Guiding multistep retrosynthesis planning with continuous pathway representations

Abstract

Finding feasible multistep synthesis pathways is key to accelerating the discovery process in synthetic organic chemistry. While most recent research has focused on improving single-step retrosynthesis modeling, little attention has been paid to improving retrosynthesis strategy, that is, the art of composing predicted single-step reactions to obtain efficient and realistic multistep synthesis routes. To tackle this goal, we herein introduce the notion of a “synthesis fingerprint”; a continuous embedding representing a series of reactions that constitute a synthetic route. The synthesis-fingerprint is an extension of the previously proposed reaction-fingerprint (rxnfp; Nature Machine Intelligence, 2021) and is defined by a normalized aggregation of all reaction-fingerprints of a synthesis route.  Using quantitative as well as qualitative analyses on synthesis routes extracted from the Pistachio dataset, we show that the synthesis-fingerprint defines a metric in the discrete and sparse space of multistep synthesis routes that makes it possible to compare routes. We then exploit this induced metric in the synthesis space to guide multistep retrosynthesis planning, effectively mapping the retrosynthesis strategy problem to a geometrical optimisation problem.
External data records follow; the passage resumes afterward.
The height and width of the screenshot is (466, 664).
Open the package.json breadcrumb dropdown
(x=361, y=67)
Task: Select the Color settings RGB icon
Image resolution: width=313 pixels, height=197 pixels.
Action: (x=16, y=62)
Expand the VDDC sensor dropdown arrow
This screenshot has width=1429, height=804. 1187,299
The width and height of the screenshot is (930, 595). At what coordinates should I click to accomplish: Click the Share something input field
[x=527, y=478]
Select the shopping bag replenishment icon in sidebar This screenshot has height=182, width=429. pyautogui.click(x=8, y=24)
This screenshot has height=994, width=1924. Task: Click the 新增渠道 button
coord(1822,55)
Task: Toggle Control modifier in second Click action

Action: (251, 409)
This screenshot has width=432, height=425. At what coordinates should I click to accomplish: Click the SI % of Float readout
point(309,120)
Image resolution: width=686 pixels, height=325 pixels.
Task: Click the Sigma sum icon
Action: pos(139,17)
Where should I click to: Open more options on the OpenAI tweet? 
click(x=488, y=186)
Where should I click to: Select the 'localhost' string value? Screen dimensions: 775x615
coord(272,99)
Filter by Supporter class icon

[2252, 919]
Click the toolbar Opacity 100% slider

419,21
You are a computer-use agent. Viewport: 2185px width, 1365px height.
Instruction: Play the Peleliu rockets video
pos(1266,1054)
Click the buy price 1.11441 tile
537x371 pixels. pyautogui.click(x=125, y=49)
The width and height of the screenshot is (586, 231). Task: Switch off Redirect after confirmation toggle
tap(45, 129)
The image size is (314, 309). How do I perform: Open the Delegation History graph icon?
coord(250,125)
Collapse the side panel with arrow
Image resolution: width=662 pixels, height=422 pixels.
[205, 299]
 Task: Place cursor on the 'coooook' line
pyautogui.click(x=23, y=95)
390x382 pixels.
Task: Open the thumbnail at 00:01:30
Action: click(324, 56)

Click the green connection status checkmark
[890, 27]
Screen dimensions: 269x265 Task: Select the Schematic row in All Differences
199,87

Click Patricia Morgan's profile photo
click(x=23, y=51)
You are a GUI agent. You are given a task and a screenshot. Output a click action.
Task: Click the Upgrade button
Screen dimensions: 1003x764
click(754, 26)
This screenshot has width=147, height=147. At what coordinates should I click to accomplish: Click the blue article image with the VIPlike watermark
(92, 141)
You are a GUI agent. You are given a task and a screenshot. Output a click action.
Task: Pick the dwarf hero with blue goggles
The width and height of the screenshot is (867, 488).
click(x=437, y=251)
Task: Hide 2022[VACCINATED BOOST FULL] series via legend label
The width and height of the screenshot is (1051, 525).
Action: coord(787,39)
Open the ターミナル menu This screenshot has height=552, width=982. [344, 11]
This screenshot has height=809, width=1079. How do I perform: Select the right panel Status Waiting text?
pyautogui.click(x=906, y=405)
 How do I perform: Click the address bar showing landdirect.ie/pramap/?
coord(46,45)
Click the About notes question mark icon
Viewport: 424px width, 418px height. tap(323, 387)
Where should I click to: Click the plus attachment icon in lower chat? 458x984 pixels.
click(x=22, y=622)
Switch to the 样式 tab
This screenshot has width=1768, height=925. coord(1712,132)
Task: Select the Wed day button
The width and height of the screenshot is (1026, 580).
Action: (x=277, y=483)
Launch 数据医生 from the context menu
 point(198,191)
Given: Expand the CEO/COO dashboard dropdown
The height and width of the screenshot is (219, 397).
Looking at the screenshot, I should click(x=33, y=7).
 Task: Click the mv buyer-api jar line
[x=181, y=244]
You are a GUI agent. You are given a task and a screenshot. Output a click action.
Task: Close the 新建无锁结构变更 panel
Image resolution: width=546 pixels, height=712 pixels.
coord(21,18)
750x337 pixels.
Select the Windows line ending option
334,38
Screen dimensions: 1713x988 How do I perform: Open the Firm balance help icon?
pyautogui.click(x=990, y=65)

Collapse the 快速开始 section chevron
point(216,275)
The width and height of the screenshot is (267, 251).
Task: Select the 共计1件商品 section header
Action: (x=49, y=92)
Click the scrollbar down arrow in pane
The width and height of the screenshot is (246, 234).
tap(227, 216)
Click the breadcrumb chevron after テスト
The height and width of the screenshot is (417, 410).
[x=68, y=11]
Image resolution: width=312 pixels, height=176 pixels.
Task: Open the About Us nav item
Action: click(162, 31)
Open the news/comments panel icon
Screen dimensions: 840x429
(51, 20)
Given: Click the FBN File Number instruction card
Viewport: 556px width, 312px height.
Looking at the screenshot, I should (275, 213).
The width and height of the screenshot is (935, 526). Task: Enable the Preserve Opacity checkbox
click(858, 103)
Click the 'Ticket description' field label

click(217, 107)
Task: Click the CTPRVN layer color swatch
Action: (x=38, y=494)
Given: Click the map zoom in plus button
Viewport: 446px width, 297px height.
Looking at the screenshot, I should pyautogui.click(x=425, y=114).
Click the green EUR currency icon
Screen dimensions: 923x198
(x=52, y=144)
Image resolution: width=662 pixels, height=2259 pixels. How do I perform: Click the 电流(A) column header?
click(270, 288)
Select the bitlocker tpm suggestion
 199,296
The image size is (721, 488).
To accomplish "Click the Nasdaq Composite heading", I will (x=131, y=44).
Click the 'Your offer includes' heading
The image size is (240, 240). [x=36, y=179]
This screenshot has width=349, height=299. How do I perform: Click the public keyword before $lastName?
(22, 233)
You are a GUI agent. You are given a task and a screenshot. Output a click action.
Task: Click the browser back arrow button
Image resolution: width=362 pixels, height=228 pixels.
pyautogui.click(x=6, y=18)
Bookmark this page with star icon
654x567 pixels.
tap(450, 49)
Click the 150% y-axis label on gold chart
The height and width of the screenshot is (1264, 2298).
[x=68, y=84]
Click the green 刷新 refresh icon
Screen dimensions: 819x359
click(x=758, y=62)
In particular, we expand on the hypergraph-exploration strategy using the Molecular Transformer as proposed in Schwaller et al. (2020; Chemical Science). However, instead of scoring single-step reactions based on local metrics (e.g., synthesizability scores of precursors), we drive the design of multi-step synthesis using the information of the nearest neighbors in the synthesis-fingerprint space. Our results show that the proposed routes can obtain more realistic chemistry and have a higher similarity to existing routes compared to local-score methods.